Pull out each line of the listing below that contains the string "width", and copy those lines unchanged. Matching is case-sensitive.

DATASET EXTRACT >>
####################

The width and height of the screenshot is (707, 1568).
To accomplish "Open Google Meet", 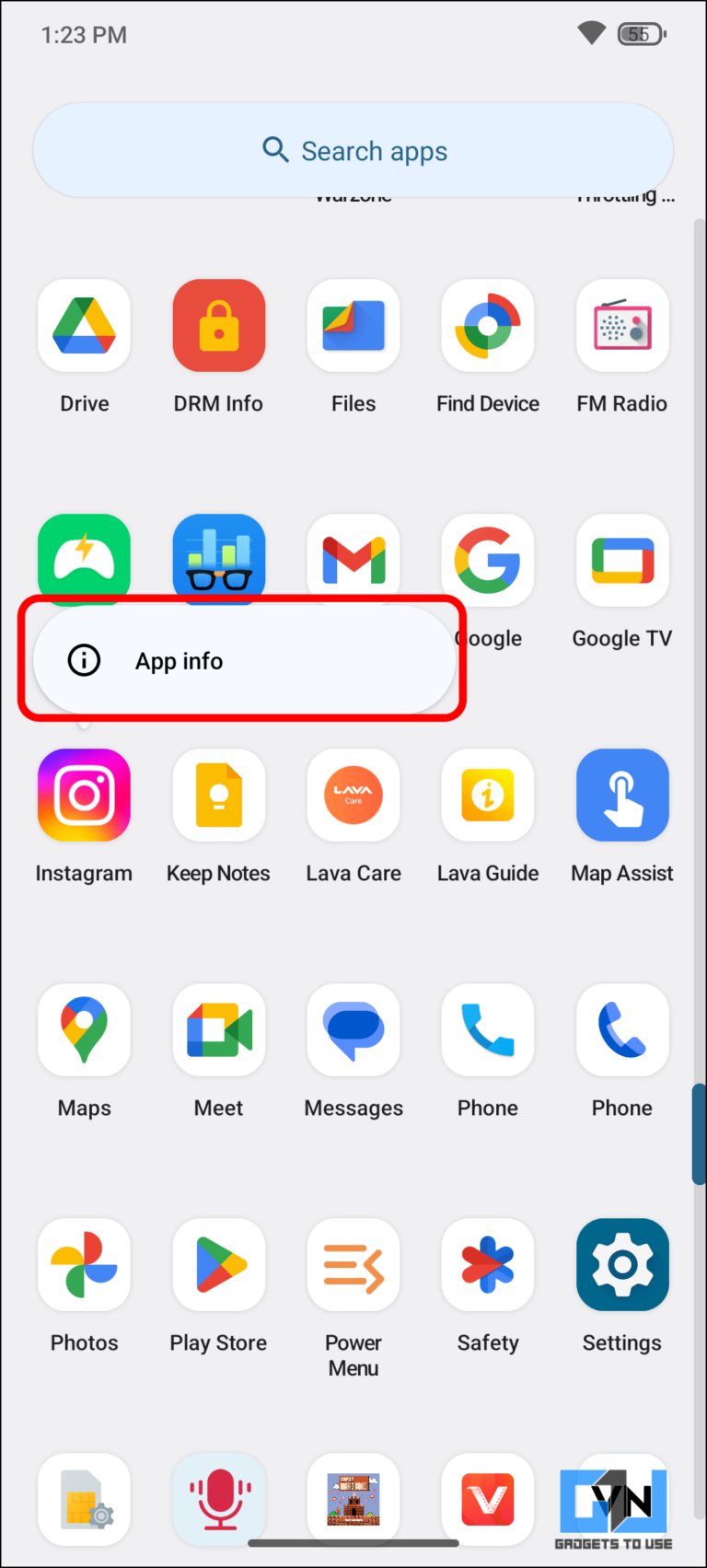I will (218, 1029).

####################

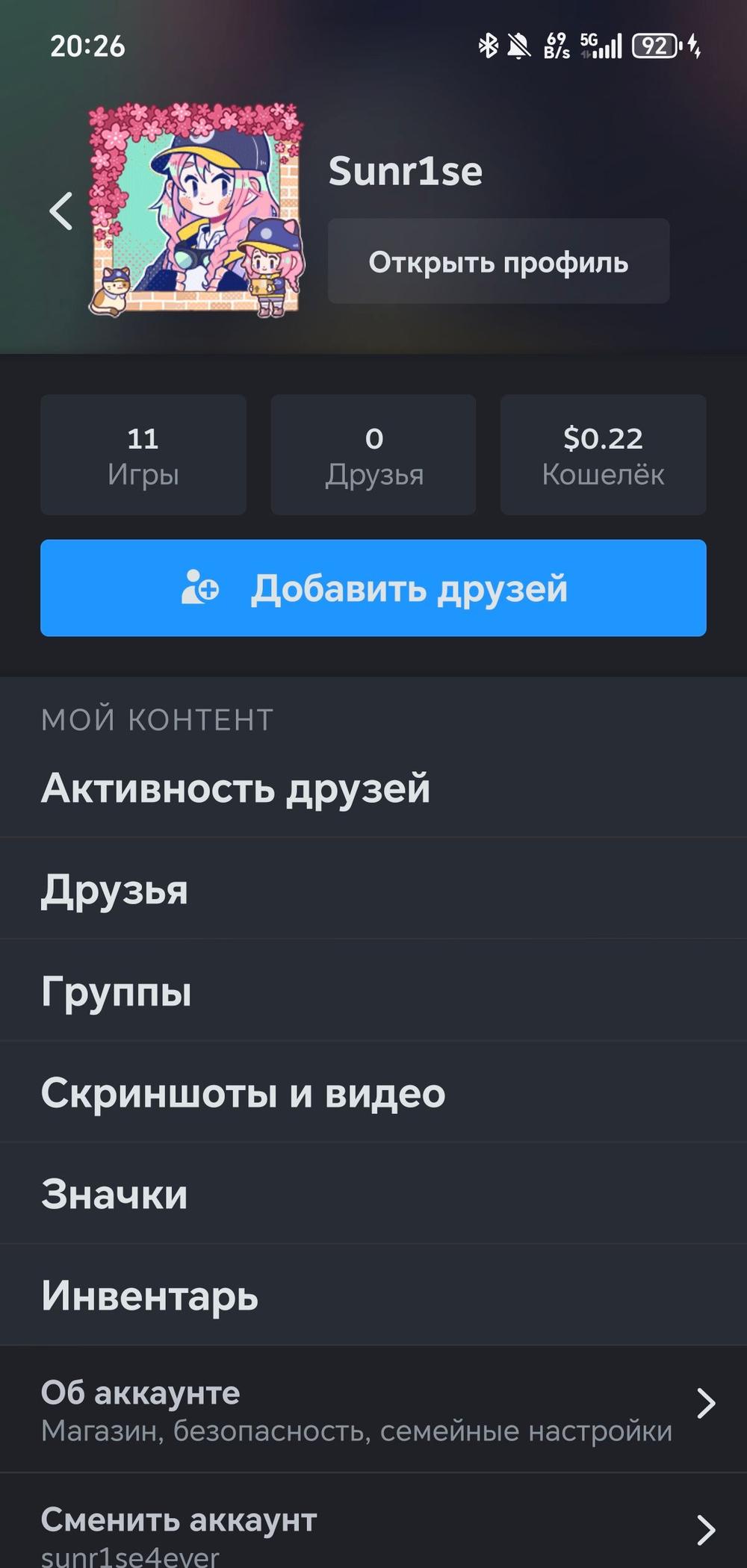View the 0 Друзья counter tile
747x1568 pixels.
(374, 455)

####################

REPLY TO THE EXERCISE >>
The width and height of the screenshot is (707, 1568).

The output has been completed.